In 1975–76, Cormack's fourth season at Anfield, Liverpool completed another League and the UEFA Cup double. Cormack played in both legs in the UEFA Cup first round 3–2 aggregate win against his former club, Hibernian. Cormack was a regular league starter until the end of October. In the next six leagues games he made the team sheet only once, as a substitute against Coventry City. He was then named as substitute against Burnley before a run of four games in the starting line-up, including a crucial 2–0 home win against Queens Park Rangers that put Liverpool in top spot ahead of the London club. The last of those four games was the 1–0 home league win against Manchester City on 27 December 1975. Cormack scored the only goal in what was to be a landmark game for him.

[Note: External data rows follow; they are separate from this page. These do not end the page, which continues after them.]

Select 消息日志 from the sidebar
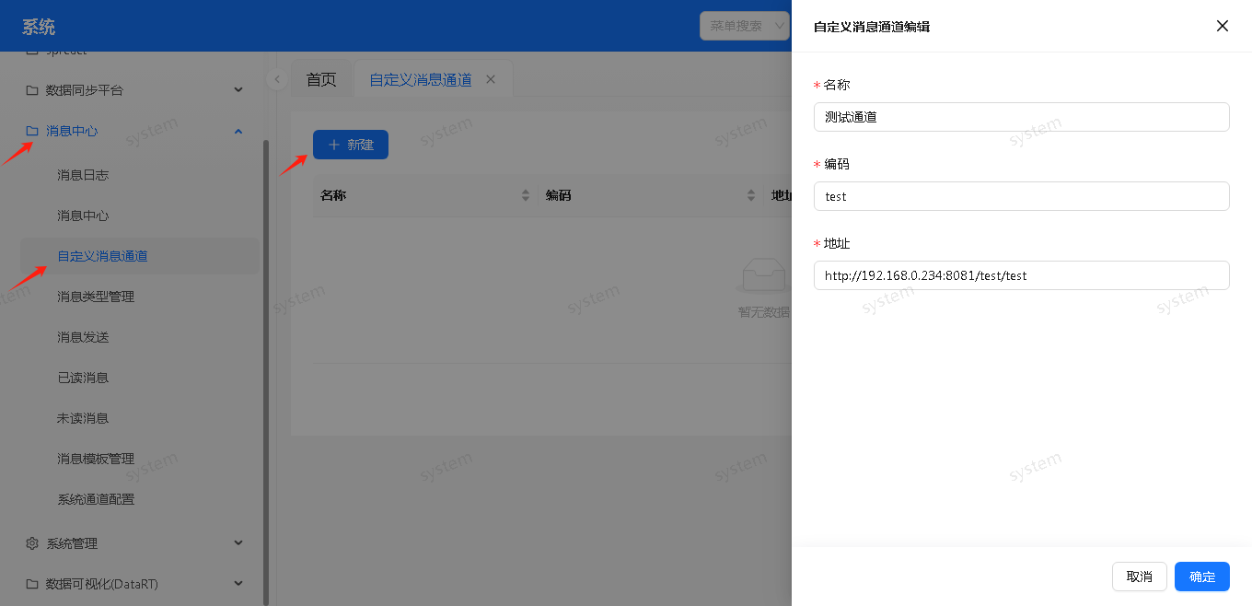Screen dimensions: 1252x606 [83, 175]
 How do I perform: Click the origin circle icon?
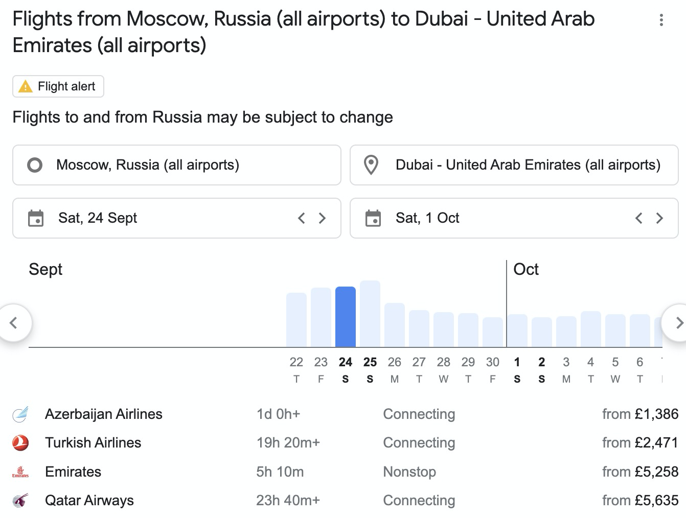(x=35, y=165)
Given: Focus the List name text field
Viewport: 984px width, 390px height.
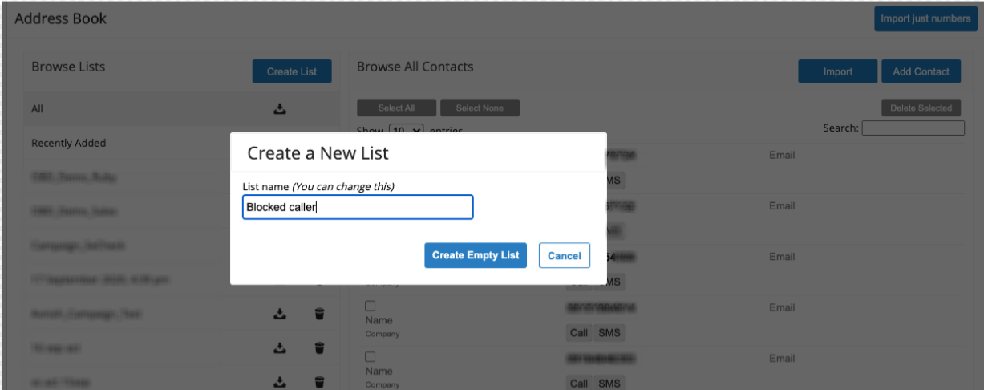Looking at the screenshot, I should click(x=358, y=207).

A long-standing underlying problem with knee cartilage materialised into an injury after the game, when the cartilage cracked. He lost his place in the team and missed the rest of the season, which included the 4–3 aggregate win against Bruges in the UEFA Cup Final, and never played again in the Liverpool first team. He was an unused substitute in the 1976 FA Charity Shield win against Southampton at the start of the following season.

In his 125 Liverpool league games Cormack scored 21 times. He played 178 first team games in total, scoring 26 goals.

===Bristol City===

Aged 30, in November 1976 Cormack left Liverpool and joined Alan Dicks's Bristol City for £50,000. City were in their first season back in the top tier. City were in a three way dogfight to stay up. In City's penultimate game they played Liverpool, who already had the title wrapped up. Cormack was an unused substitute as his team won 2–1. Their final game opponents were Coventry City, who were also fighting to stay up. The kick-off had been delayed due to the large crowd, with some reports alleging it was intentionally delayed by Coventry's chairman, Jimmy Hill. Cormack joined the fray as a half-time substitute when his team were a goal down. Sunderland lost away to Everton, meaning a draw between to the two teams playing at Highfield Road would keep both those sides up and relegate Sunderland. News of Sunderland's defeat was displayed on the Highfield Road scoreboard. The score in the Coventry v Bristol City game was 2–2 at the time. Both teams then tamely played out a mutually beneficial draw.

Although not challenging for major honours, Cormack enjoyed yet another cup win this time in the Anglo-Scottish Cup in 1978. City played Alex Ferguson managed St Mirren in the two-legged final. The first leg was in Paisley with City beating their hosts 2–1 and Cormack scoring the winner. The 1–1 return leg draw gave City a 3–2 aggregate win.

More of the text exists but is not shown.